■ **Task data**
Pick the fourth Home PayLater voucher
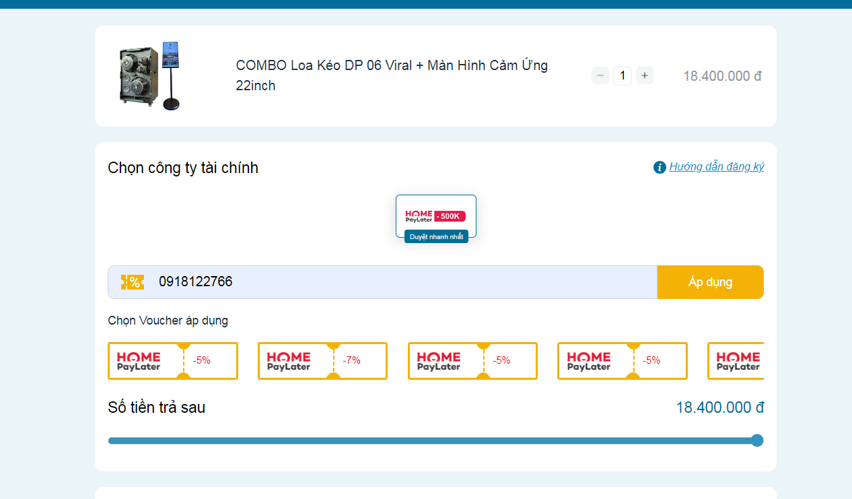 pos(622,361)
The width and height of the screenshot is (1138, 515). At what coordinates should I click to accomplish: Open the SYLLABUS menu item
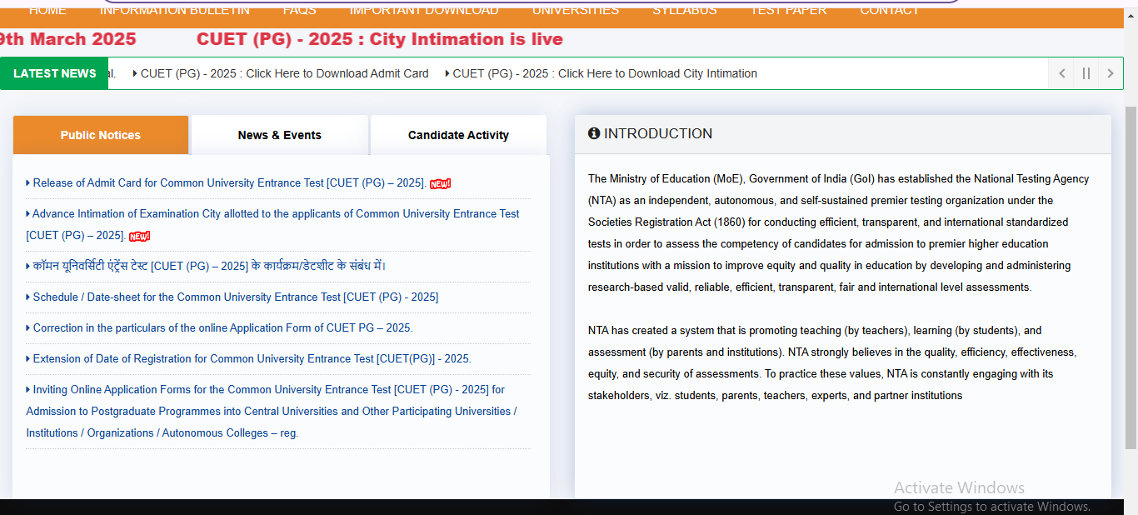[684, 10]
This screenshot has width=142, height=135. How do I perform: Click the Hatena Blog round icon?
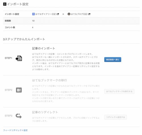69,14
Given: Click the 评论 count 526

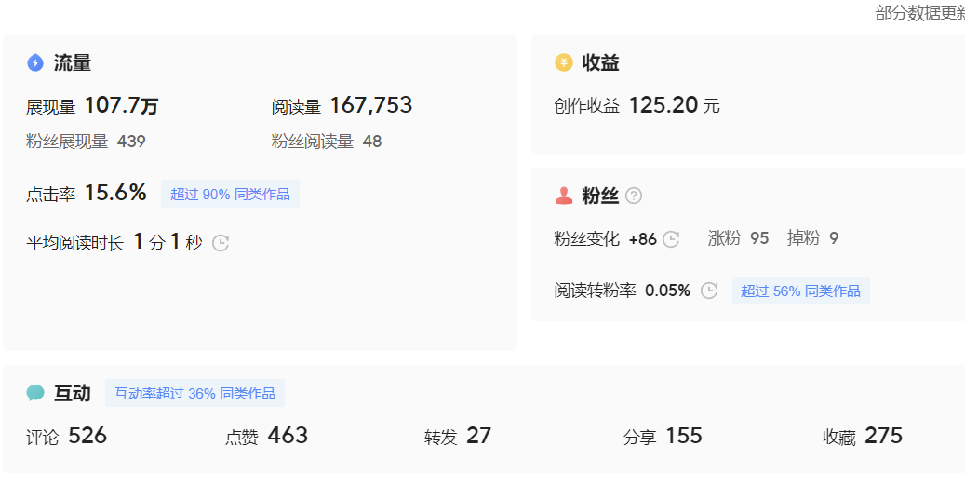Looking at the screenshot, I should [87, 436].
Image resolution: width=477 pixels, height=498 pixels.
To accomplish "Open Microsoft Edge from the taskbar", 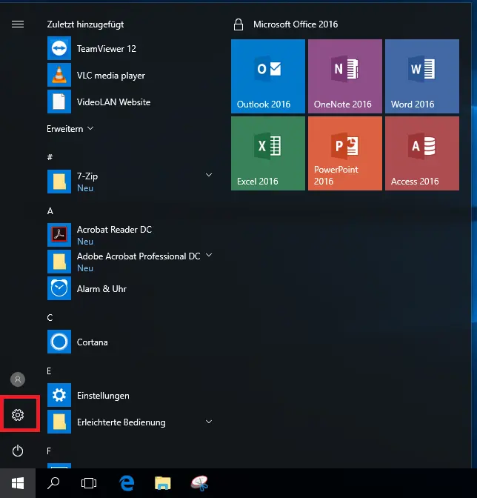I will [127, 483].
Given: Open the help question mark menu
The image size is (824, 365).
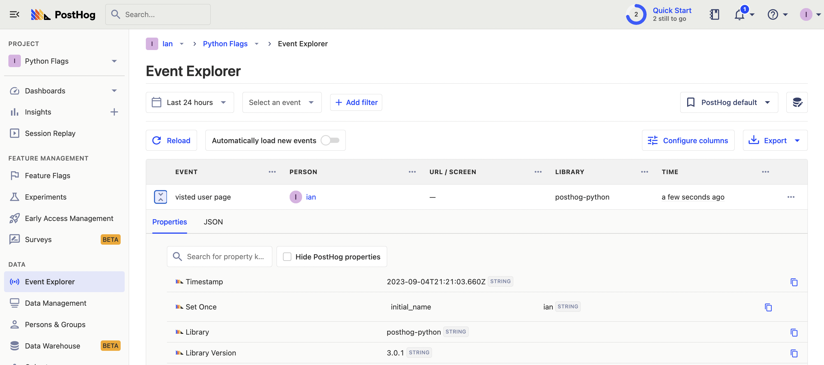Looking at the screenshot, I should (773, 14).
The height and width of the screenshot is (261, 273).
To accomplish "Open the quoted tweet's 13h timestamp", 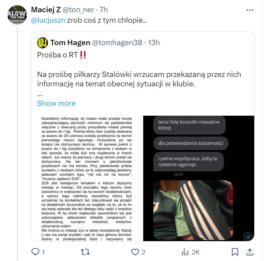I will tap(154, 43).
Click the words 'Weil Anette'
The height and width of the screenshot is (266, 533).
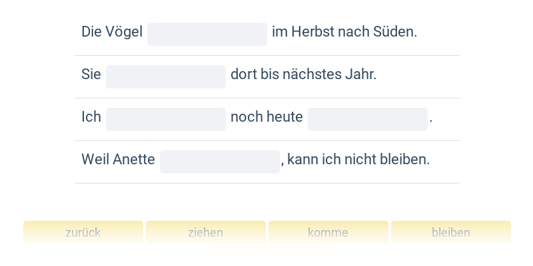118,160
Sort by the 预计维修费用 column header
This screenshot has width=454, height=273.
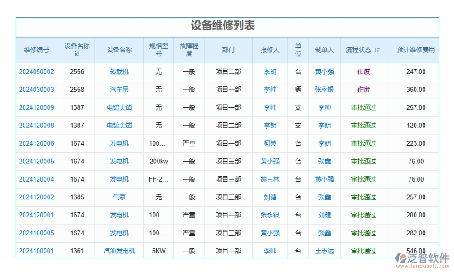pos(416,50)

■ **What to do**
Collect each line from the items above that contains the string "menu". Case counts, so uppercase and lowercase letters are not interchangeable.

■ **The response**
The width and height of the screenshot is (1138, 515). At what coordinates should I click to accomplish: Open the SYLLABUS menu item
Given: Open the help question mark menu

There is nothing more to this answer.